3.2. Several Common Detection Techniques

The primary assay technique presently employed for the identification of endogenous ligands for oGPCRs involves the analysis of variations in intracellular Ca²⁺ concentrations subsequent to phospholipase C (PLC) activation. This method is favored due to its stability, amenability to automated detection, and high throughput capacity. PLC, an enzyme that typically interacts with receptor proteins on cell membranes, becomes activated when the target receptor binds to its ligand, thereby initiating dynamic changes in intracellular Ca²⁺ concentrations. Receptor-ligand interactions are evaluated by monitoring fluctuations in intracellular Ca²⁺ levels to unveil ligands that correspond to oGPCRs. Several commonly employed assays for this purpose are delineated below.

Fluorescence imaging reader method (FLIPR) It is an experimental technique commonly used in bioscience research to monitor and measure the fluorescence emission of cells or biomolecules, is commonly used to study biomolecules within cells and can provide information about their localization;

Cell visualization It is an experimental technique employed to observe and investigate various aspects of living cells, including their structure, function, behavior, interactions, and more. This method offers an intuitive visual comprehension of specific biological processes occurring within cells;

Jellyfish luminescence is a scientific method that leverages bioluminescent reactions to investigate cellular activity and molecular interactions. This approach relies on the luminescent properties of calcium-sensitive receptor proteins, allowing for the real-time monitoring and visualization of cellular processes;

Using activation of the phospholipase A2 (PLA2)-Ca²⁺ pathway to identify ligand The radioactivity associated with the radioligand bound to orphan G protein-coupled receptors (oGPCRs) was quantified using the arachidonic acid release assay.

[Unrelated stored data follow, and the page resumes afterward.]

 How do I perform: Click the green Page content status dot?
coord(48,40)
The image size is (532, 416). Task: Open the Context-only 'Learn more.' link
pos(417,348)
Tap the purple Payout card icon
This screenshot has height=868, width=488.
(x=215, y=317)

4. Functionality and De-Orphanization Research of several oGPCRs

4.1. GPR35

4.1.1. Basic information. G protein-coupled receptor 35 (GPR35) is a class A, rhodopsin-like orphan GPCR that has been implicated in a variety of diseases and physiological activities, but for which no endogenous ligand has been identified.

4.1.2. Signaling pathway. Its signaling pathway is widely distributed, and it can couple with Gαi/o and Gα13 while recruiting β-arrestin [12]. Among these, GPR35/Gαi/o promotes the phosphorylation of c-Jun amino-terminal kinase and extracellular signal-regulated kinase 1/2, thereby participating extensively in physiological activities such as cell migration and immune regulation [13]. It also activates peroxisome proliferators, receptor γ coactivator-1α, and promotes lipid metabolism, thermogenesis, and the expression of anti-inflammatory genes [14]. GPR35/Gα13 impacts actin regulation, cytoskeletal rearrangement, and vascular remodeling through Ras homolog A/Rho kinase signaling. GPR35 can also activate Gαi/o and Gα13 signaling, and it translocates to the outer mitochondrial membrane where it binds to ATPase inhibitory factor 1, thus preventing ATP loss during ischemia [15].

4.1.3. Research related to endogenous agonists. Agonists are molecules that induce receptor activation by binding to the receptor, such as KA(Kynurenic Acid), lysophosphatidic acids (LPA), chemokine 17 (CXCL17), 5-hydroxyindole acetic acid (5-HIAA) and the ethyl acetate extract of thyme, which are prominent among the endogenous substances [12, 16]. These endogenous substances are currently being investigated as potential agonists for GPR35. Nonetheless, these candidates are not without issues that have prompted debates, thereby complicating the precise identification of the authentic endogenous agonist.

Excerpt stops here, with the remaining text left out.